Background information
- Born: 1937 Jodhpur, Jodhpur State, British India
- Died: 12 April 2018 (aged 81) Ahmedabad, Gujarat, India
- Genres: Hindustani classical music
- Instrument: lap slide guitar
- Formerly of: Debashish Bhattacharya
- Website: www.brijbhushankabra.com

= Brij Bhushan Kabra =

Brij Bhushan Kabra (1937 – 12 April 2018) was an Indian musician who popularized the guitar as an instrument in Indian classical music.

Kabra was born in 1937 to Goverdhanlal Kabra in Jodhpur where he spent his youth. He was interested in sports and listened to Indian classical music but did not intend to become a musician and trained as a geologist. During a visit to Kolkata he discovered the Hawaiian lap slide guitar and convinced his father to let him learn it by promising to only play classical music. Kabra then lived in Ahmedabad, Gujarat, learnt the instrument by imitating records, and later studied under Ali Akbar Khan. He modified the guitar by adding sympathetic and drone strings.

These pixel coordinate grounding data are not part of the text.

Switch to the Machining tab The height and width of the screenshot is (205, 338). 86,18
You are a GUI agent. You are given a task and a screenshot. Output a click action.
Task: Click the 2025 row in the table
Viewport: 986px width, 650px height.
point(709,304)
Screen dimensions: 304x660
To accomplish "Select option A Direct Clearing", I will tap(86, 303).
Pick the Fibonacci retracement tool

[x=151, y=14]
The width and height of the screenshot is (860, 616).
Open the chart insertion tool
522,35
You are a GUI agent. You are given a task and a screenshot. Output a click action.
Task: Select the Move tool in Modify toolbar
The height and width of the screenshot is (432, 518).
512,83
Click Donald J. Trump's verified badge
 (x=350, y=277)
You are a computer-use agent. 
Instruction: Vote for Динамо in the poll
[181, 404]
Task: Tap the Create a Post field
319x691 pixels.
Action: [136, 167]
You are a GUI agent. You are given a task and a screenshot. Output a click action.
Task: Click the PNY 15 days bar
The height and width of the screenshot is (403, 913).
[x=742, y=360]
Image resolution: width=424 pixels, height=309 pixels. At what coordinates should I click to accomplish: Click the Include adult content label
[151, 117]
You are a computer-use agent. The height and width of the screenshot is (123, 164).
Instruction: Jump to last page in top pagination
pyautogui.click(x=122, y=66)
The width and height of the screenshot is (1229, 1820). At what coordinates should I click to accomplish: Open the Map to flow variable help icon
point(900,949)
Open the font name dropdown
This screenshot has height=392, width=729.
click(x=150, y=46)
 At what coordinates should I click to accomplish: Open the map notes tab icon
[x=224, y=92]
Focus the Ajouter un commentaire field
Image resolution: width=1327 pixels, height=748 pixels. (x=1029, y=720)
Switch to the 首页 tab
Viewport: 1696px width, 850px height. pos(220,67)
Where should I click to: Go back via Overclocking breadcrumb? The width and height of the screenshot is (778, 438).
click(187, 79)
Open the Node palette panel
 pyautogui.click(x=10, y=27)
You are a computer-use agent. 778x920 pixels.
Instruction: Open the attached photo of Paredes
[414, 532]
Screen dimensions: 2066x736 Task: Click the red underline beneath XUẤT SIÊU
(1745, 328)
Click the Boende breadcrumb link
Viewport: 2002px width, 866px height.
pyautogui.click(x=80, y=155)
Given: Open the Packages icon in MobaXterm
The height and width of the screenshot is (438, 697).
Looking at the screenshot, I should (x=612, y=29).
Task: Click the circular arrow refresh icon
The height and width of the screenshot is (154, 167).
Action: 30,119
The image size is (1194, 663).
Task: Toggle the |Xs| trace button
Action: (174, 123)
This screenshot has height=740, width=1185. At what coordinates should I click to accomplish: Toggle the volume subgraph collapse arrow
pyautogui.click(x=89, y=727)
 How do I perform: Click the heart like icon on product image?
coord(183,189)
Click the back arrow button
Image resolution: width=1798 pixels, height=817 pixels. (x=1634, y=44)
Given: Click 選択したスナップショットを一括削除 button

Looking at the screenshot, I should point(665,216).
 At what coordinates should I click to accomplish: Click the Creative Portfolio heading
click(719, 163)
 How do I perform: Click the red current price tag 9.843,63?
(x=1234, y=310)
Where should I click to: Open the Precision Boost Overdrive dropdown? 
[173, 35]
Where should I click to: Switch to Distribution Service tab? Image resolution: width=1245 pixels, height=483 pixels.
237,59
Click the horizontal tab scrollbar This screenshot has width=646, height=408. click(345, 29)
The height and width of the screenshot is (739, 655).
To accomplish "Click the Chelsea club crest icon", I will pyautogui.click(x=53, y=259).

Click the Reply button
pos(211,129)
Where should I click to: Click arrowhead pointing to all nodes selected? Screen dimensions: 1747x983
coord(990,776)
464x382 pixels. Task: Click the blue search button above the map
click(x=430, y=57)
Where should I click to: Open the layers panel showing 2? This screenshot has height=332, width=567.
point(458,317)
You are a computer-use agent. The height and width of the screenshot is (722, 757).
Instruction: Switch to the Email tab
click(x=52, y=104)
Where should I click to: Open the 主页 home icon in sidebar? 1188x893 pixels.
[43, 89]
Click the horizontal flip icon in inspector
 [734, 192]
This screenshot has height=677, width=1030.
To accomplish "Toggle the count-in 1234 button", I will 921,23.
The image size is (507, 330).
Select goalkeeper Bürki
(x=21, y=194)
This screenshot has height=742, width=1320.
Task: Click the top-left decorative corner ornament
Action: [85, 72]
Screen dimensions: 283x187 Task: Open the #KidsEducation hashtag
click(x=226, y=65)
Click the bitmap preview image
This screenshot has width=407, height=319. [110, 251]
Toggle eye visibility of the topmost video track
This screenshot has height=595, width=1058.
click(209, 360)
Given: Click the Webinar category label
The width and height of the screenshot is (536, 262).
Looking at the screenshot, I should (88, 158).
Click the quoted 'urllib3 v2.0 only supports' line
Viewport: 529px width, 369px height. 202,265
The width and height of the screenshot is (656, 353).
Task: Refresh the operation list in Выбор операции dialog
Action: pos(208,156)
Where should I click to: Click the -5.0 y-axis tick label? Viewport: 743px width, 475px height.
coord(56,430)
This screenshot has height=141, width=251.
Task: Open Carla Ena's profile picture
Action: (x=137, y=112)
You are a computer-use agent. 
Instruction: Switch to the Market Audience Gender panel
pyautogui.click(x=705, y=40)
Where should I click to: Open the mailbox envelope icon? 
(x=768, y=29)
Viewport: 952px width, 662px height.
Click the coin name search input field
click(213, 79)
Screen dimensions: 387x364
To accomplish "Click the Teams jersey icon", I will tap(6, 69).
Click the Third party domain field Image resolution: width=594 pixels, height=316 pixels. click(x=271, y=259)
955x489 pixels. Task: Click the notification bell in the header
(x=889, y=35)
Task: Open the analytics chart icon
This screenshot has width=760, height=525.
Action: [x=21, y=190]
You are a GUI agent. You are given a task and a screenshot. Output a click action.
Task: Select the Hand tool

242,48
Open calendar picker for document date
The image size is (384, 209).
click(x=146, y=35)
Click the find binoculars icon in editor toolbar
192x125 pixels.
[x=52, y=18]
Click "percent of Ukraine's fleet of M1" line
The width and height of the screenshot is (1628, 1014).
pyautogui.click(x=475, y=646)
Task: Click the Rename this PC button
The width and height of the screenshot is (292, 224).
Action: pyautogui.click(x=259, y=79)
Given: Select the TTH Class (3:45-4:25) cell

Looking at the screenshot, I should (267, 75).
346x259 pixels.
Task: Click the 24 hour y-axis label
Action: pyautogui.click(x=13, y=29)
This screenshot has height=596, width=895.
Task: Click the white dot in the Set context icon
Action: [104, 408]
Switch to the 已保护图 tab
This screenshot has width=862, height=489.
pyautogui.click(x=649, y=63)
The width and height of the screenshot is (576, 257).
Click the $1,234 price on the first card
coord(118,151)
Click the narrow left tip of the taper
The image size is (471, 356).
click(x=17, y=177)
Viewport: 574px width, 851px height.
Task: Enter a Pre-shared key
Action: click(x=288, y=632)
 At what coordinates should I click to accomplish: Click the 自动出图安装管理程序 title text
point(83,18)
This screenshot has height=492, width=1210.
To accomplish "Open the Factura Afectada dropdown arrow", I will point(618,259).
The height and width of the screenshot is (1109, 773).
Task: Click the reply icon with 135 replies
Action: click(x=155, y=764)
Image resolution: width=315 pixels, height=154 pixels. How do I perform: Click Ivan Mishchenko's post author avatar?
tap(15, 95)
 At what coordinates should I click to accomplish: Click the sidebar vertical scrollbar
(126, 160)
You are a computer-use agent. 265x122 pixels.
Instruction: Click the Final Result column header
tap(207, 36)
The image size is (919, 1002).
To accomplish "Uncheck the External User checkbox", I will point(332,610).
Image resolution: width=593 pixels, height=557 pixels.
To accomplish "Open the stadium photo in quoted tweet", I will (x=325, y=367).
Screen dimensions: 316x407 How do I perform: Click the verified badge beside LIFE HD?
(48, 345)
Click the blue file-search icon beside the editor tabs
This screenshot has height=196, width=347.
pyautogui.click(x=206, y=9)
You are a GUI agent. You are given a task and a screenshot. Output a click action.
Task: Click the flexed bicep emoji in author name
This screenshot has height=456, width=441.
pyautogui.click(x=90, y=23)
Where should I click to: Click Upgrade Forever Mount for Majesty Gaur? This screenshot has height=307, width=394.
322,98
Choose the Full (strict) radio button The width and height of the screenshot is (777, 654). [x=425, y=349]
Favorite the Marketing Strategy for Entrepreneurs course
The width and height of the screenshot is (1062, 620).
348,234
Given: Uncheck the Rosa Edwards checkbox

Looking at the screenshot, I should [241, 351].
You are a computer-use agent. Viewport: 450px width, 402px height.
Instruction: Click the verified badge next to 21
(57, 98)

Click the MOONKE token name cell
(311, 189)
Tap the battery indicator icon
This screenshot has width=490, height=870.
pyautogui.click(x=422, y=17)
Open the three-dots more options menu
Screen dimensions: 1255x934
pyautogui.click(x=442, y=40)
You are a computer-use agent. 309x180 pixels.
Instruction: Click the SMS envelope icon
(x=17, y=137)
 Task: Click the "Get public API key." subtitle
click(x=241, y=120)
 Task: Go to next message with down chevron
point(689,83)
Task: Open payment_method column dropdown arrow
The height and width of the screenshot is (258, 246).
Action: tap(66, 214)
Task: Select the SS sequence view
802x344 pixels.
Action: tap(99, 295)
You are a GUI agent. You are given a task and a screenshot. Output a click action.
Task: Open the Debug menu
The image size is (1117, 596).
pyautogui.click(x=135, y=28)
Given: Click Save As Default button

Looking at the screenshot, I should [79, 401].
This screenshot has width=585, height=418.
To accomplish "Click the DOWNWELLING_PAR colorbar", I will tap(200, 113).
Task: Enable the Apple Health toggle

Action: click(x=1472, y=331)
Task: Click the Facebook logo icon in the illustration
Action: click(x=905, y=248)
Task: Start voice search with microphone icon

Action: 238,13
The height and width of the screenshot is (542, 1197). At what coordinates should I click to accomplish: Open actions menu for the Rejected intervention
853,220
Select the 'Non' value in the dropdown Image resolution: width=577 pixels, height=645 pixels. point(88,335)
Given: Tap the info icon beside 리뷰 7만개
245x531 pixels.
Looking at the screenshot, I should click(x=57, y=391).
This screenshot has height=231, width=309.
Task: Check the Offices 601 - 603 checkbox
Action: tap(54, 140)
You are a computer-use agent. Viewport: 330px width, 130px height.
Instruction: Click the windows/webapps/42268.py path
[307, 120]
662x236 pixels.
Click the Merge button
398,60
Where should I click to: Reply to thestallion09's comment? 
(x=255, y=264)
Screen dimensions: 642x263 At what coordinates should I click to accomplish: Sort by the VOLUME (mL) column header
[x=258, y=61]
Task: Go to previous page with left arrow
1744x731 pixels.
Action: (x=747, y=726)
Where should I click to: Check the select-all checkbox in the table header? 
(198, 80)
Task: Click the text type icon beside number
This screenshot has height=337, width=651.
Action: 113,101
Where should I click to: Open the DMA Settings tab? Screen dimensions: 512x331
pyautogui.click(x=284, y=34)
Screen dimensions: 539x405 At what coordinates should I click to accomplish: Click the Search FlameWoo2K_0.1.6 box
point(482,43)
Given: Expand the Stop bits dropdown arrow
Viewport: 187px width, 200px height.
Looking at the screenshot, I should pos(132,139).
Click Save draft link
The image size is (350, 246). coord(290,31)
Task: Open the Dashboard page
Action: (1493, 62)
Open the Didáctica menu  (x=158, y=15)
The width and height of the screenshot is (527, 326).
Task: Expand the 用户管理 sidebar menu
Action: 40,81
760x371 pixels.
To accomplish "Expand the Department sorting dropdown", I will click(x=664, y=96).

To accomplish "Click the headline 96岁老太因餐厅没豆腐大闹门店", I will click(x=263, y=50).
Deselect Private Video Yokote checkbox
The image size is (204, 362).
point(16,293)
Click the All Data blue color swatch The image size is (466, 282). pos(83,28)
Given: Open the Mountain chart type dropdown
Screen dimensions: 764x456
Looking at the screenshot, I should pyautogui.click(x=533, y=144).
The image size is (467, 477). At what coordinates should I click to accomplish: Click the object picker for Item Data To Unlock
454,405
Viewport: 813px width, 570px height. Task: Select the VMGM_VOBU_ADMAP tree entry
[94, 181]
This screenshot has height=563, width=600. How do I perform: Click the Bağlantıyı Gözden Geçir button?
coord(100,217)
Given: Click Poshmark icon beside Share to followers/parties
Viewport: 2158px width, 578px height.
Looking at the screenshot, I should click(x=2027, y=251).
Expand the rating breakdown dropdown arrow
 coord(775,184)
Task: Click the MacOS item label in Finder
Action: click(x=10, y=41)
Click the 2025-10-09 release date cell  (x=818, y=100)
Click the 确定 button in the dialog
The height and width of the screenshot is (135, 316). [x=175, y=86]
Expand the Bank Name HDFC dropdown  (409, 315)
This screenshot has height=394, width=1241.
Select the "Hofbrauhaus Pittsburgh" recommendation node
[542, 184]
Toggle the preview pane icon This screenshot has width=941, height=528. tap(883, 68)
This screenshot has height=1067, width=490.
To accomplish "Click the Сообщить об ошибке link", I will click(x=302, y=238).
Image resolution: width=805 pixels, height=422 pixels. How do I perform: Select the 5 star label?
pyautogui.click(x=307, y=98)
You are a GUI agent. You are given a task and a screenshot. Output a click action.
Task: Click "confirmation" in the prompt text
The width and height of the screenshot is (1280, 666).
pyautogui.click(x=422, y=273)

Kabra became the first Indian musician to play raga on the guitar, performed publicly, and recorded the successful album Call of the Valley (1967) with bansuri player Hariprasad Chaurasia and santoor player Shivkumar Sharma. The guitar was seldom used in Indian classical music, and his guitar playing gained popularity in the 1970s hippie culture. Kabra recorded solo albums and concentrated on teaching since the 1990s but continued to perform.

He was awarded the Rajasthan Sangeet Natak Akademi Award for 1983–84, was made a fellow of the Rajasthan Sangeet Natak Akademi for 1995–96, and received the national Sangeet Natak Akademi Award for 2005.

Kabra died on 12 April 2018 in Ahmedabad at age 81.